She obviously loves the work, radiating excitement, even when it's just another colour test on the early morning sofas. Yes, they will have them, but the news will be read from a table, not a desk, what a breakthrough. She'll also have the newsreaders doing ordinary human interest interviews, another first, she says, excitedly. Oh, come on, it's only breakfast TV. Surely no intelligent person is going to watch it anyway? OK, I'll never watch it, not when we've got Today on Radio 4.

Naturally, she defended it stoutly. People liked being snotty about all breakfast TV. She got used to that, at both Sky and Border. Her station is going to be topical, covering hard news, but pacy and entertaining. More middle of the road than the Big Breakfast Show. Lighter than BBC 1. 'Making serious TV is a doddle. Making popular TV - that's hard.' We shall see.

Meanwhile, back to her marriage. How was that surviving, now she's the media mogul and Ian is still a part-time freelance, spending a lot of his time at home with Alex.

'We never married, though it's been a monogamous relationship for 12 years. People assume two things.

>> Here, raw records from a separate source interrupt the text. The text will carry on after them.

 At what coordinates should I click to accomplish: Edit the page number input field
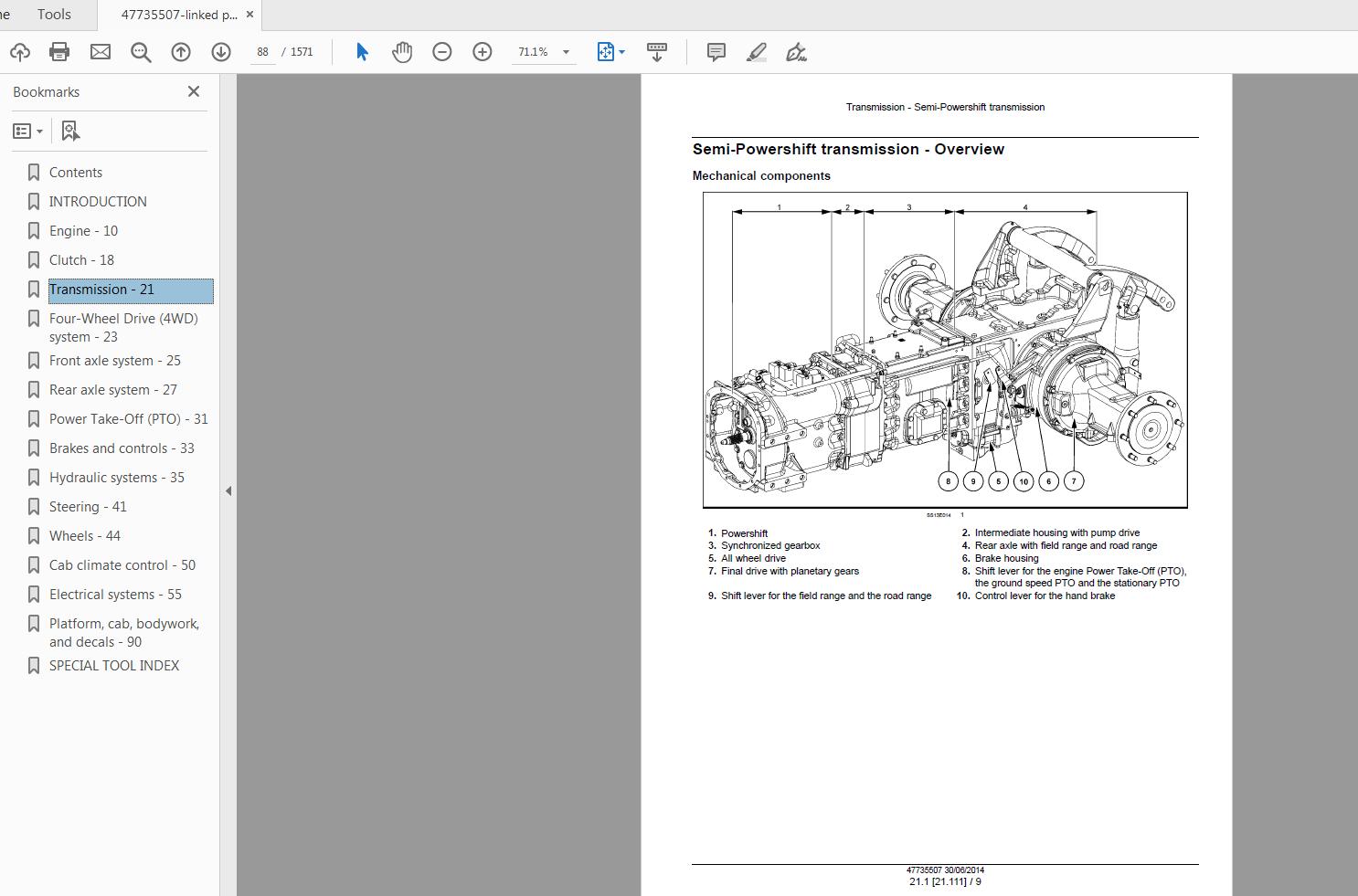tap(262, 52)
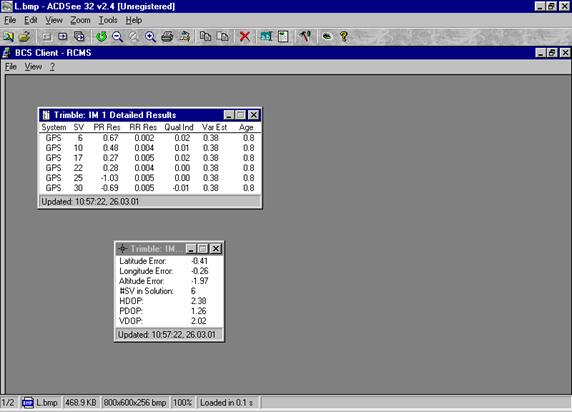This screenshot has width=572, height=412.
Task: Click the hammer tools options icon
Action: click(x=305, y=36)
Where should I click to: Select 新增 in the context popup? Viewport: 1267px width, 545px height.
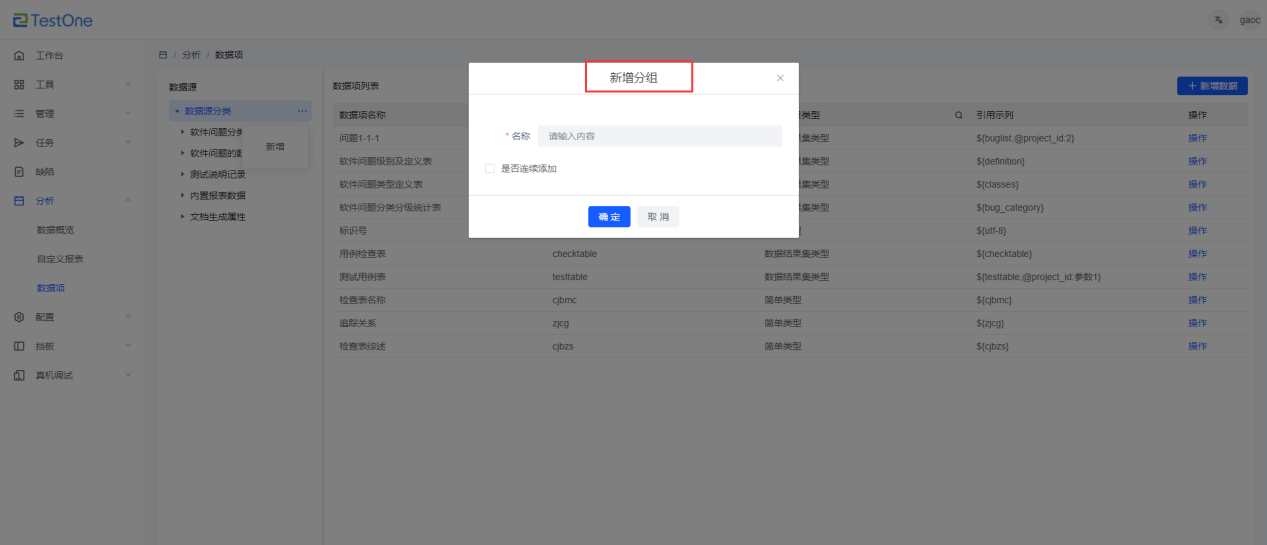[275, 147]
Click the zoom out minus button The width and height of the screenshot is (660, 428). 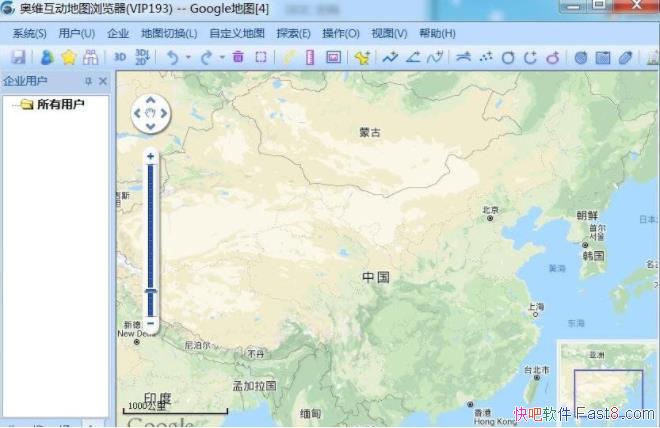point(150,324)
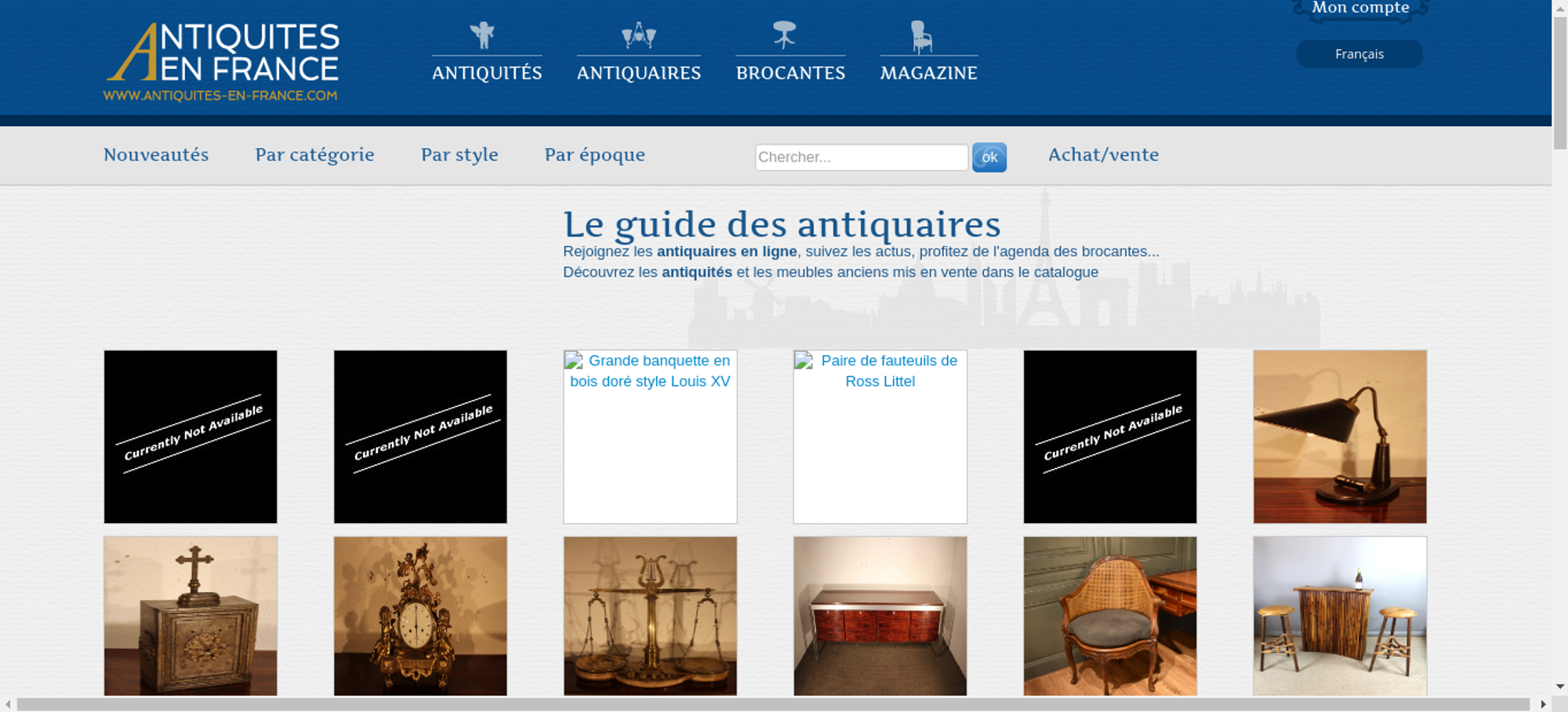Open the cane armchair thumbnail
1568x712 pixels.
(1109, 616)

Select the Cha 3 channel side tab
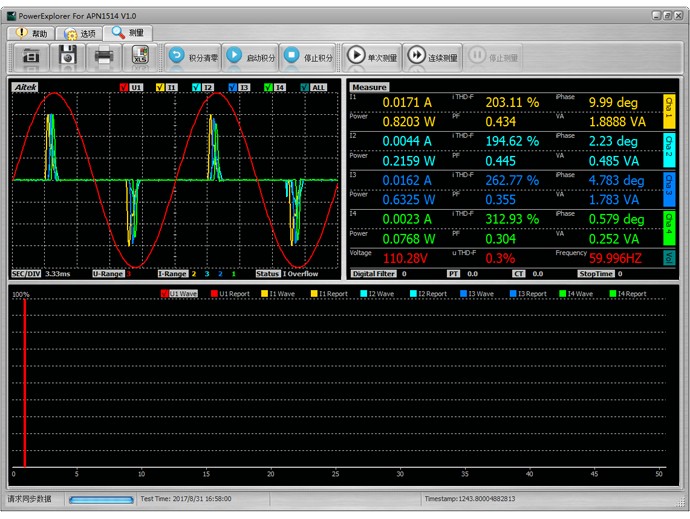point(669,188)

Either I should be grateful to Ian for letting me to go work, or I am somehow damaging him. Either way, it's hurtful. Ian's a self-controlled person. It doesn't worry him. It's good for both of them that Alex should spend a lot of time with her Dad.'

They have a live-in au pair, the fourth in three years from the same block of flats in Bilbao. Ian does the big weekly shop and most of the weekend cooking. During the week, they mostly eat sandwiches. She does the bills. 'There's an ironing-board permanently set up at the end of our bed. We iron when we have to, which explains why we're both a bit crumpled.

'We do have the occasional terrible row. Alex recently told a friend that I had thrown a kebab at Ian. It was true. But she missed out that he then picked it up and ate it.'

They don't socialise or give parties. She is too tired when she gets home. 'What I like best in the evening is a bottle of red wine with Ian and a good video.'

From 1 November the station goes in to full rehearsal, which means she will be working 4-4. Sorry? She meant her hours: four o'clock in the morning till four in the afternoon. Personally, I think I'd rather work the Mawbray Post Office. It will mean rising at three, to get in from their Twickenham terrace house. Will it be worth it? How about their sex life?

'I don't think that will disappear. No sex life suffers, if you don't want it to suffer. We've always worked weird shifts. You keep forgetting I've got the dream ticket. This is the best job in television. Starting your own station. What can be more exhilarating?'

(Photograph omitted)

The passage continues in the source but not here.